Working Across Agencies

Lower-income and vulnerable individuals often face complex challenges and require support from multiple government agencies and community organisations.

Strong partnerships and collaboration across agencies are required to render comprehensive, convenient and coordinated support to the individual or family.

In the case of Mr A and Mdm B a close collaboration with HDB was pivotal. Given the urgency of this case, the SSO, HDB and FSC worked closely to expedite the application process.

This open communication across agencies is key to ensuring progress.

This prompt assistance was made possible by the three agencies establishing a common understanding of expectations and goals early, coordinating action plans, and sharing documents and case updates on the back-end to minimise the administrative burden on the couple.

Daphne says: “My HDB counterpart Jeffrey Ee [from the Rental Housing Department] was always responsive and willing to share updates regarding the couples’ rental flat application. This open communication across agencies is key to ensuring progress.

“Knowing where each agency stands and being honest in informing one another of our limitations and flexibility helps foster a stronger working relationship.”

Working With the Community to Help the Vulnerable

The Partners Engaging and Empowering Rough Sleepers (PEERS) Network consists of various groups brought together by the MSF to be partners in supporting rough sleepers and homeless persons.

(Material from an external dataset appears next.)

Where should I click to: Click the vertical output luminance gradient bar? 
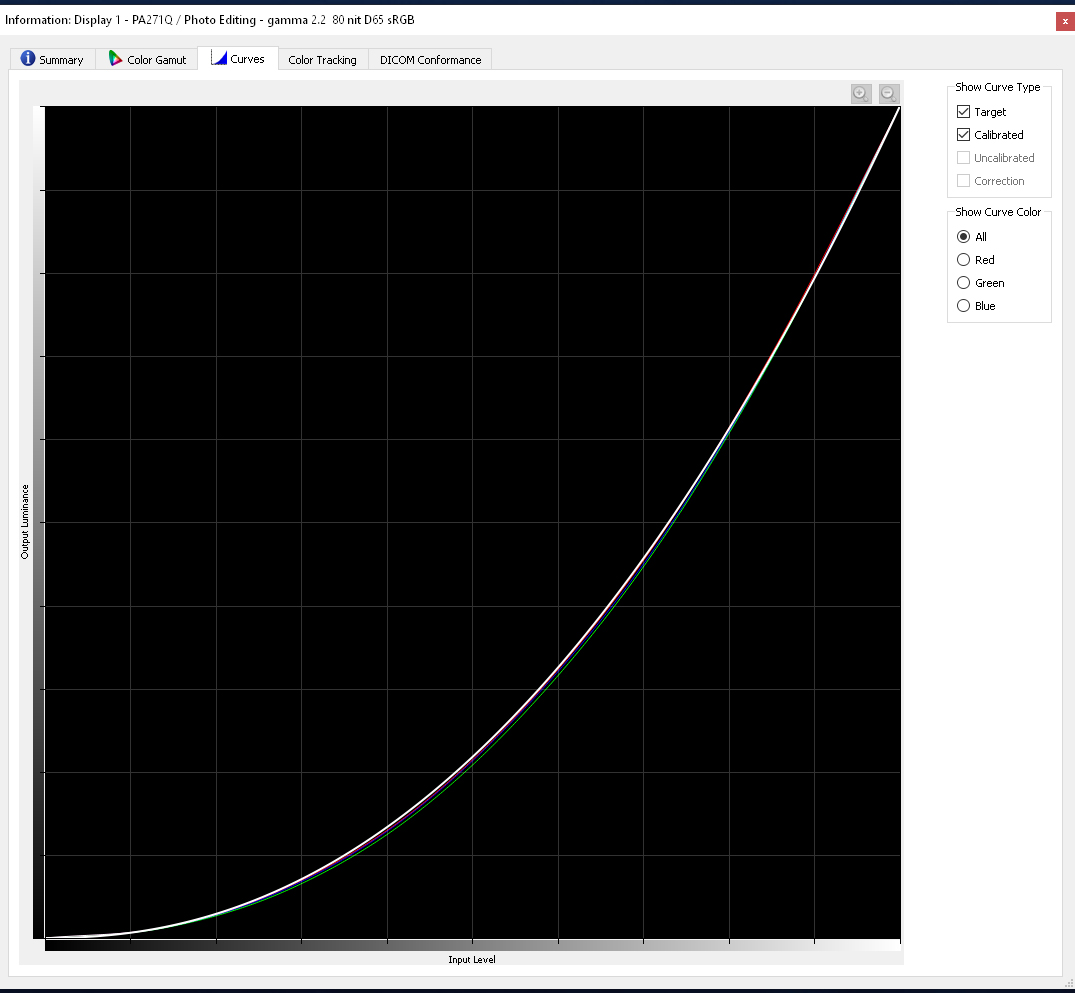coord(39,522)
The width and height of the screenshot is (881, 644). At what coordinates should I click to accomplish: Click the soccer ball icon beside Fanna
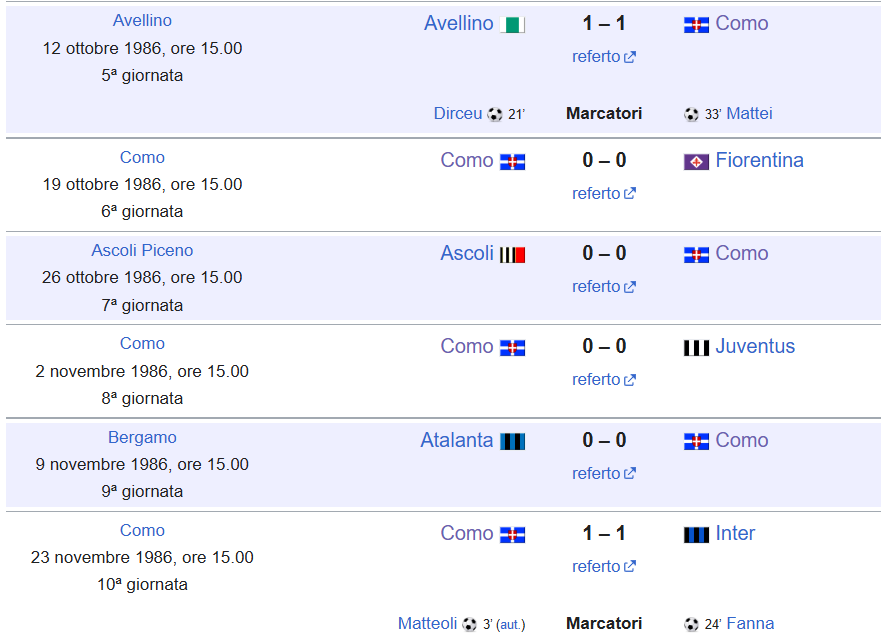pyautogui.click(x=691, y=624)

  • Who: Ground-up community groups, social service agencies and government agencies.
  • What it does: Proactively identifies, befriends and reaches out to rough sleepers. Several Network’s partners also set up Safe, Sound, Sleeping Places (S3Ps) to provide rough sleepers with temporary housing.
  • When: Befriending groups conduct outreach sessions in different parts of Singapore, usually held after 9pm.

Since April 2020, more than 900 homeless people have been supported by the PEERS Network, social service agencies, community partners and the MSF.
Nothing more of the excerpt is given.